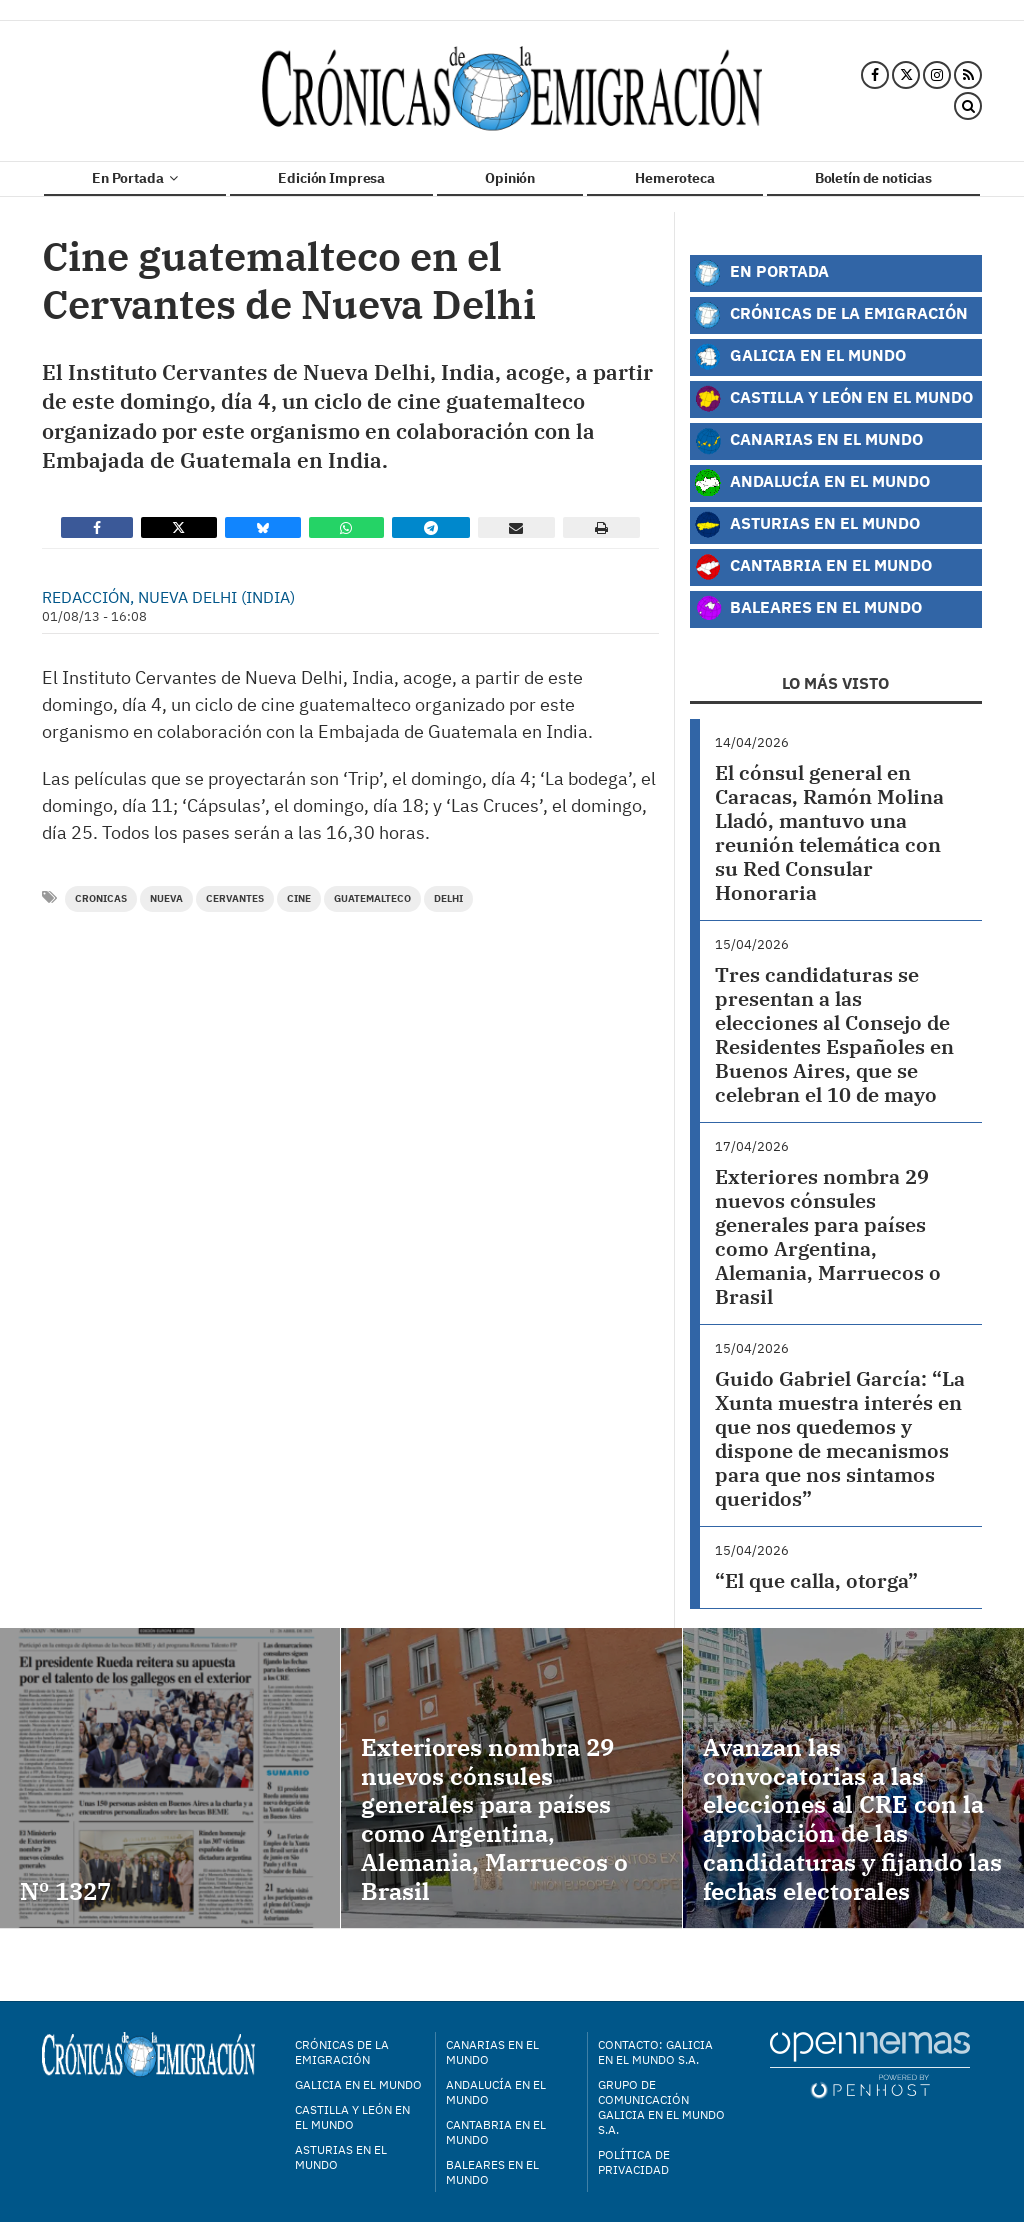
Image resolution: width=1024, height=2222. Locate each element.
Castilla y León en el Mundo (833, 399)
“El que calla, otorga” (816, 1580)
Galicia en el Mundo (800, 357)
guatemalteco (372, 898)
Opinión (510, 178)
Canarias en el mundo (492, 2052)
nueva (166, 898)
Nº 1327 (65, 1891)
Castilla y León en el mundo (352, 2117)
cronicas (101, 898)
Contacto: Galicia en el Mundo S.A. (655, 2052)
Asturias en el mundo (341, 2157)
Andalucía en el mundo (496, 2092)
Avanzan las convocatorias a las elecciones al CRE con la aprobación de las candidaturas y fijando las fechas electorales (852, 1819)
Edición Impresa (331, 178)
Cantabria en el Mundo (813, 567)
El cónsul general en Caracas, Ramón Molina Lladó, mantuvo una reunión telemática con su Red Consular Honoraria (829, 832)
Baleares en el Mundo (808, 609)
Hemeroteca (675, 178)
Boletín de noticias (873, 178)
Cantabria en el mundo (496, 2132)
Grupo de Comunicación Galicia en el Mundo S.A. (661, 2107)
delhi (448, 898)
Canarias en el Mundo (808, 441)
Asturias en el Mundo (807, 525)
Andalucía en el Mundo (812, 483)
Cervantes (235, 898)
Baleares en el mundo (492, 2172)
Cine (299, 898)
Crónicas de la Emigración (831, 315)
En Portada (135, 178)
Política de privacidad (634, 2162)
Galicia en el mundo (358, 2084)
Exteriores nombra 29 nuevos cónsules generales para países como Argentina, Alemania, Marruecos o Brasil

++++++

*Work to complete*:
Rewrite every entry with "Hemeroteca" swapped for "Archivo", leaving everything else the same, and leave out the pictures.

*Result of this exercise*:
Image resolution: width=1024, height=2222. Locate each element.
Castilla y León en el Mundo (833, 399)
“El que calla, otorga” (816, 1580)
Galicia en el Mundo (800, 357)
guatemalteco (372, 898)
Opinión (510, 178)
Canarias en el mundo (492, 2052)
nueva (166, 898)
Nº 1327 (65, 1891)
Castilla y León en el mundo (352, 2117)
cronicas (101, 898)
Contacto: Galicia en el Mundo S.A. (655, 2052)
Asturias en el mundo (341, 2157)
Andalucía en el mundo (496, 2092)
Avanzan las convocatorias a las elecciones al CRE con la aprobación de las candidaturas y fijando las fechas electorales (852, 1819)
Edición Impresa (331, 178)
Cantabria en el Mundo (813, 567)
El cónsul general en Caracas, Ramón Molina Lladó, mantuvo una reunión telemática con su Red Consular Honoraria (829, 832)
Baleares en el Mundo (808, 609)
Archivo (675, 178)
Boletín de noticias (873, 178)
Cantabria en el mundo (496, 2132)
Grupo de Comunicación Galicia en el Mundo S.A. (661, 2107)
delhi (448, 898)
Canarias en el Mundo (808, 441)
Asturias en el Mundo (807, 525)
Andalucía en el Mundo (812, 483)
Cervantes (235, 898)
Baleares en el mundo (492, 2172)
Cine (299, 898)
Crónicas de la Emigración (831, 315)
En Portada (135, 178)
Política de privacidad (634, 2162)
Galicia en el mundo (358, 2084)
Exteriores nombra 29 nuevos cónsules generales para países como Argentina, Alemania, Marruecos o Brasil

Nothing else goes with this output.